Hi friends. Any of you in the St. Louis MO area?


----------



## edwood saucer (Aug 21, 2006)

Hey Vonnie - stick around - you are amongst friends. Others will make themselves apparent. I'm over in Edwardsville.

Tell us about yourself!


----------



## DeadSpider (Feb 3, 2006)

welcome VonnieK52


----------



## pyro (Oct 7, 2006)

hello and welcome -there's afew in your neck of the woods


----------



## Bloodhound (Oct 16, 2007)

Welcome to the forum!


----------



## sharpobject (May 7, 2008)

Hi and welcome.

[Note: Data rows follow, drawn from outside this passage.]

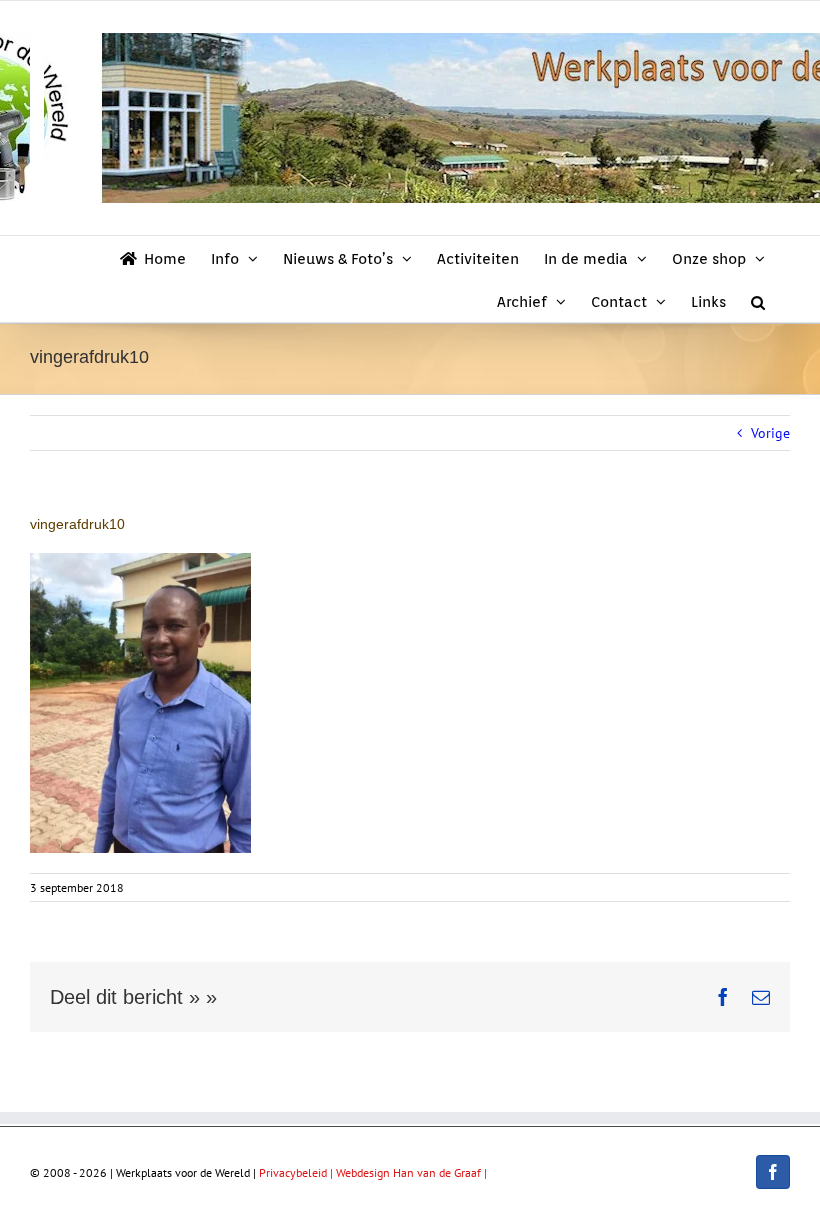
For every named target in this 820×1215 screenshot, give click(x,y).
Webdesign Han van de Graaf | (411, 1172)
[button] (758, 300)
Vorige (770, 433)
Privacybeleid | (297, 1172)
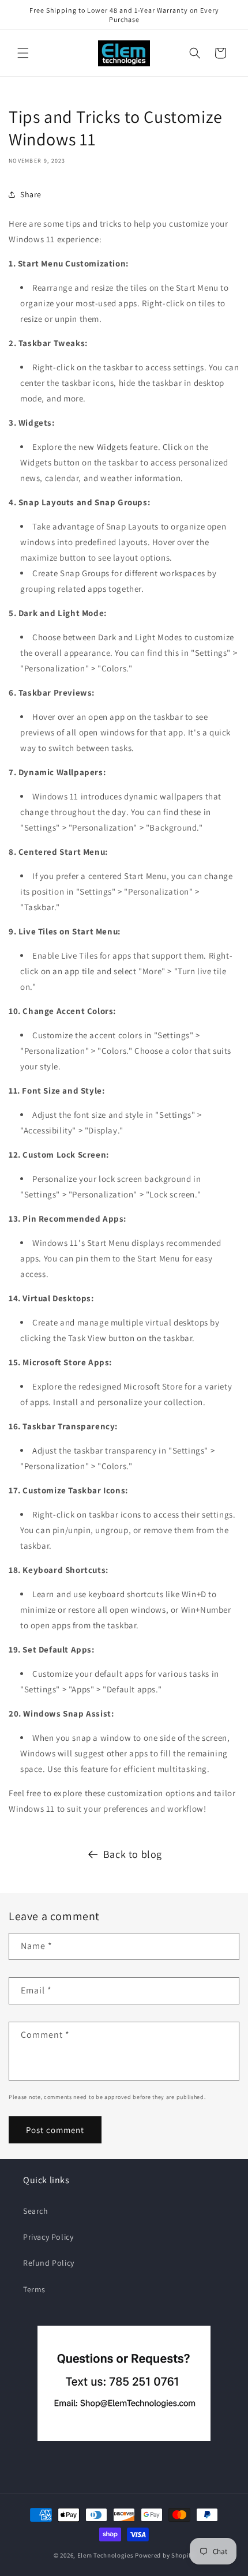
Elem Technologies (105, 2555)
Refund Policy (48, 2263)
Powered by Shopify (164, 2555)
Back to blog (132, 1854)
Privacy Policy (48, 2237)
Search (35, 2211)
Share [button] (31, 194)
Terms (34, 2289)
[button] (23, 53)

We're all neighbors here.


----------



## Lilly (Jun 13, 2006)

Welcome Vonnie.


----------



## Terrormaster (Sep 27, 2007)

Welcome Vonnie!


----------



## Hellvin (Jul 6, 2008)

Welcome VonnieK52


----------



## NickG (Sep 12, 2006)

welcome aboard!


----------



## Vlad (Aug 2, 2005)

Welcome Vonnie


----------



## slightlymad (May 25, 2006)

Welcome


----------



## Wyatt Furr (Jun 5, 2006)

Howdy and Welcome


----------



## vee-dub (Aug 23, 2008)

Welcome


----------



## dynoflyer (Oct 8, 2006)

Welcome to Haunt Forum, Vonnie!


----------



## Ghostess (Aug 21, 2005)

Welcome!


----------



## Undertaker (Mar 22, 2006)

Hi Vonnie..there are quite a few haunters in the St Louis area. I'm in Pacific, about 5 miles west of Six Flags, BobO is in Des Peres, Mooch is in Ellisville. We also have Peanut in Springfield and some others scattered around the state.


----------



## Spookineer (Aug 20, 2006)

Welcome to the party!


----------



## Revenant (Mar 17, 2007)

Hiya neighbor!! I'm in North County too... Jennings to be exact. I think I'm the closest to you of anyone on here. Welcome to the best little haunter's forum on the web!


----------



## beelce (Jul 21, 2007)

Welcome to the forum!


----------